_DOCUMENT TEXT_
________

In the 1950s, Sachs began to experiment with black and white photography. In 1972, he received some commissions from Vogue France and, in 1973, shot that magazine's first nude photograph. He became known for images of women, in scenes set against sky, water and sand. He gained international recognition in 1974 with a special show at the photokina show, for which he also designed the official exhibition poster. Also in 1974, he released his first book of photographs, Mädchen in meinen Augen (Girls in my Eyes). In 1976 he was awarded the Leica Prize. In 1982, he released his second book of photographs, Mirror Images. A third, Gunter Sachs was released in 1990.

In 1991 he worked with Claudia Schiffer on the "Heroines" series. He was drawn to Surrealism and experimented with long exposures and high-speed camera technology, and he was one of the first artists to create digital image compositions, which were first shown in 1995. At the 'German photo days' and the photokina he received prizes for "Die Farbe Weiss" in 1994 and for "Die Farbe Rot" in 1995.

The proceeds from the sale of his photographs and illustrated books went to the Mirja-Sachs Foundation, which he and his wife founded in 1987 to help children in need.

________

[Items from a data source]
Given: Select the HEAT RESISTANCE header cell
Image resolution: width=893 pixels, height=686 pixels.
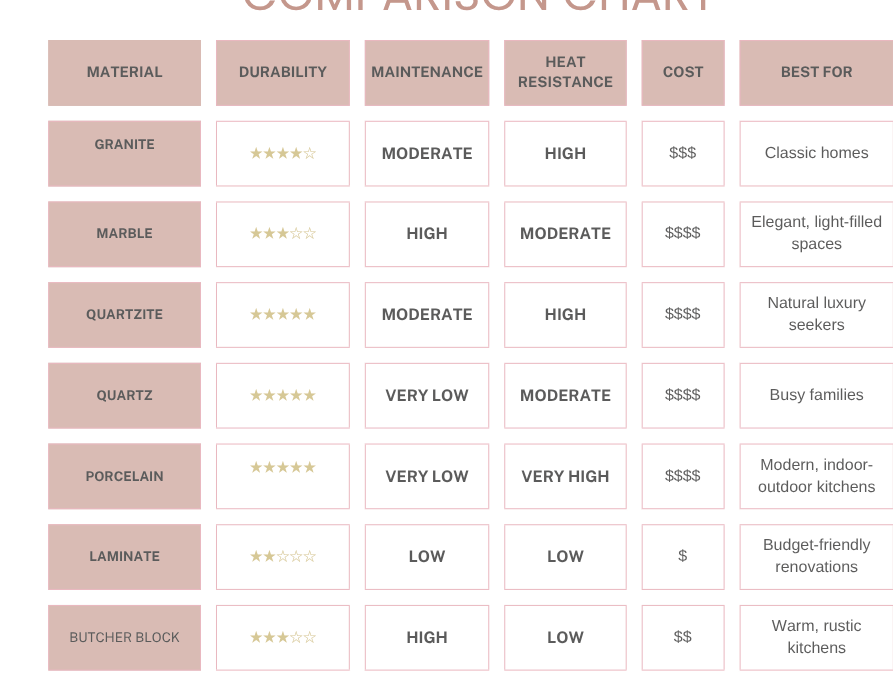Looking at the screenshot, I should [x=565, y=72].
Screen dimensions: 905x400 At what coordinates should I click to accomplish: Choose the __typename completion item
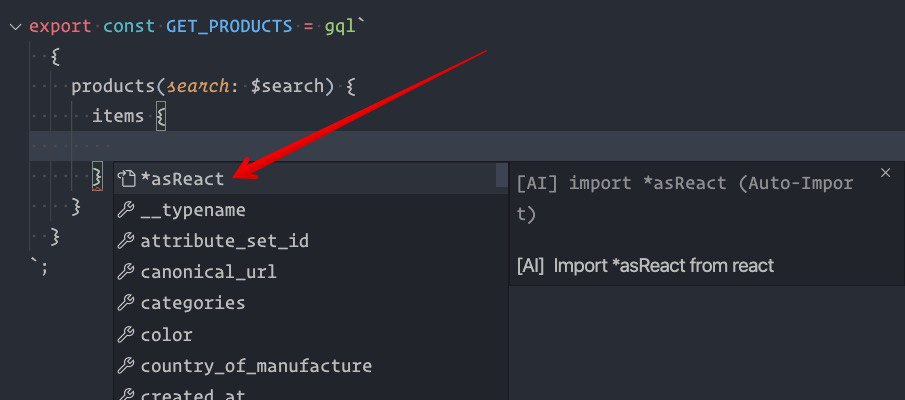(311, 210)
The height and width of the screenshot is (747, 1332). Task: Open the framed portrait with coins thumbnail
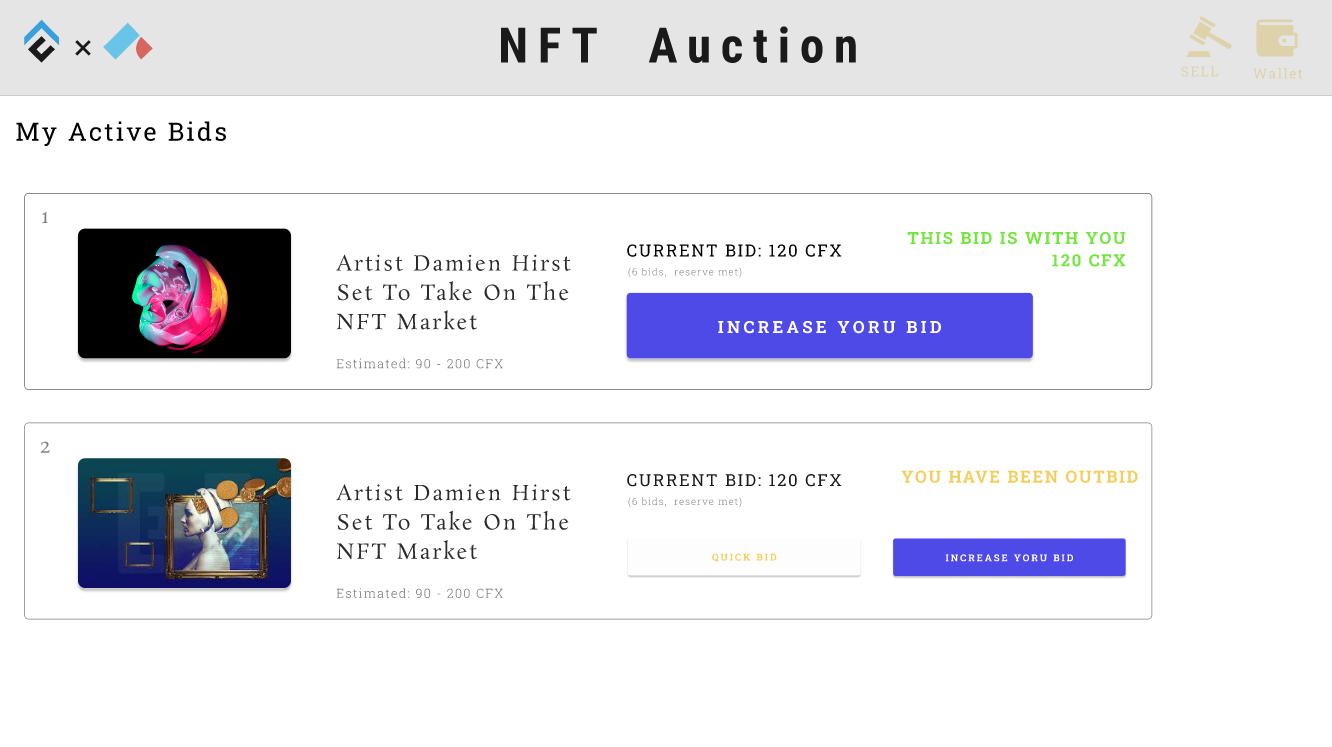(184, 523)
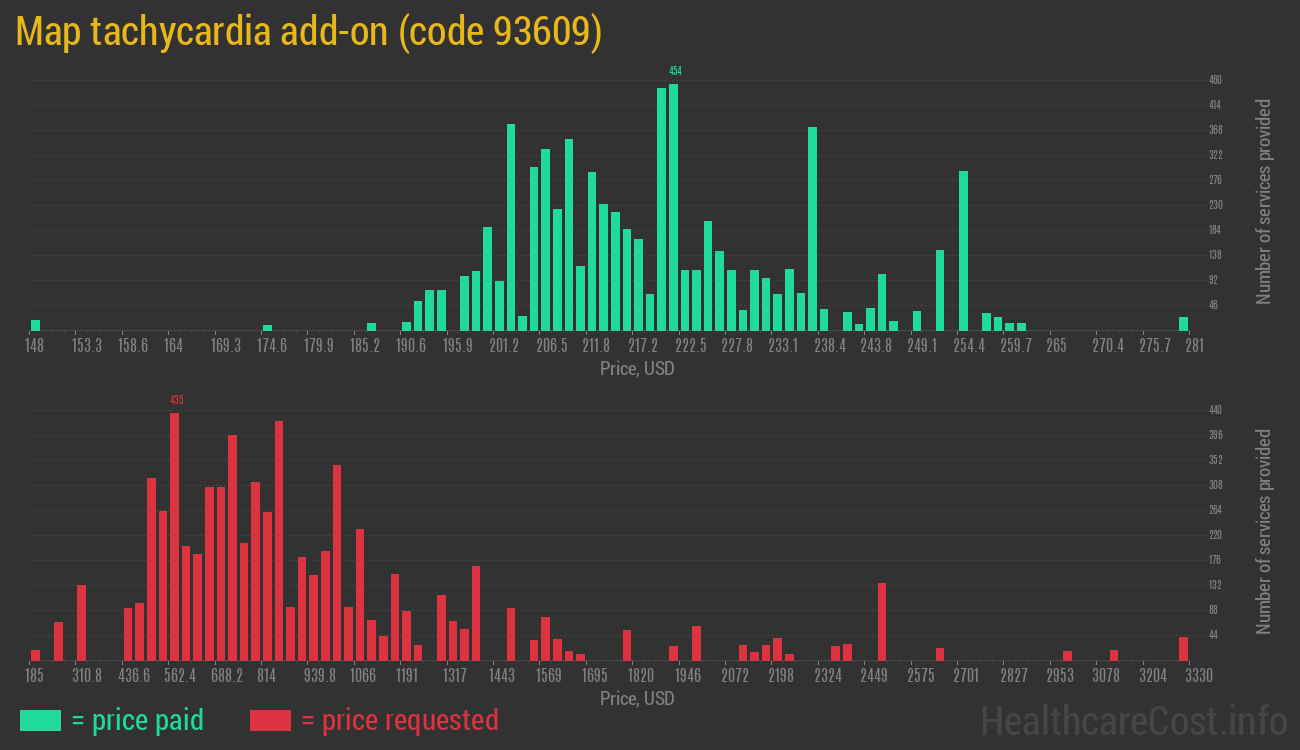Screen dimensions: 1300x750
Task: Click the 435 peak value label
Action: coord(176,400)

________

_EXERCISE SET_
(1) From the text on Sachs's photography, list every book of photographs it names.
(2) Pick up the text on Sachs's photography after its final sentence and carry it further.

_RESPONSES_
(1)
- Mädchen in meinen Augen (Girls in my Eyes)
- Mirror Images
- Gunter Sachs

(2)
==Astrological research==
In 1998, Sachs published the book The Astrology File: Scientific Proof of the Link Between the Star Signs and Human Behaviour. Sachs's methodology and statistical analysis were criticized by mathematicians, who found errors in all parts and deny any statistical significance, after making the necessary corrections in his data.

==Personal life and death==

In 1956, Sachs married firstly French-born Anne-Marie Faure (1934–1958), an art student, who died only two years later from anesthesia failure after a car crash. They had one son;

- Rolf Sachs (born 1955), an artist and designer, married to Maryam Banihashem, has three children.

In 1966, he married secondly French actress Brigitte Bardot (1934–2025) in Las Vegas, with whom he had no children. They were divorced in 1969.

On 26 November 1969, Sachs married thirdly the former Swedish model Mirja Larsson (born 1943), in a civil ceremony in St. Moritz, Switzerland. The ceremonial wedding was announced to happen in the grounds of Sachs's estate in Bavaria. They had two sons;

- Christian Gunnar Sachs (born 1971)
- Claus Alexander Sachs (born 1982)

He was an avid bobsledder, winning the Junior European Championship in 1959. He was Vice President of the Cresta Run, and Chairman of the St. Moritz Bobsleigh Club from 1969 until his death. Turn 13 of the St. Moritz-Celerina Olympic Bobrun is named after him.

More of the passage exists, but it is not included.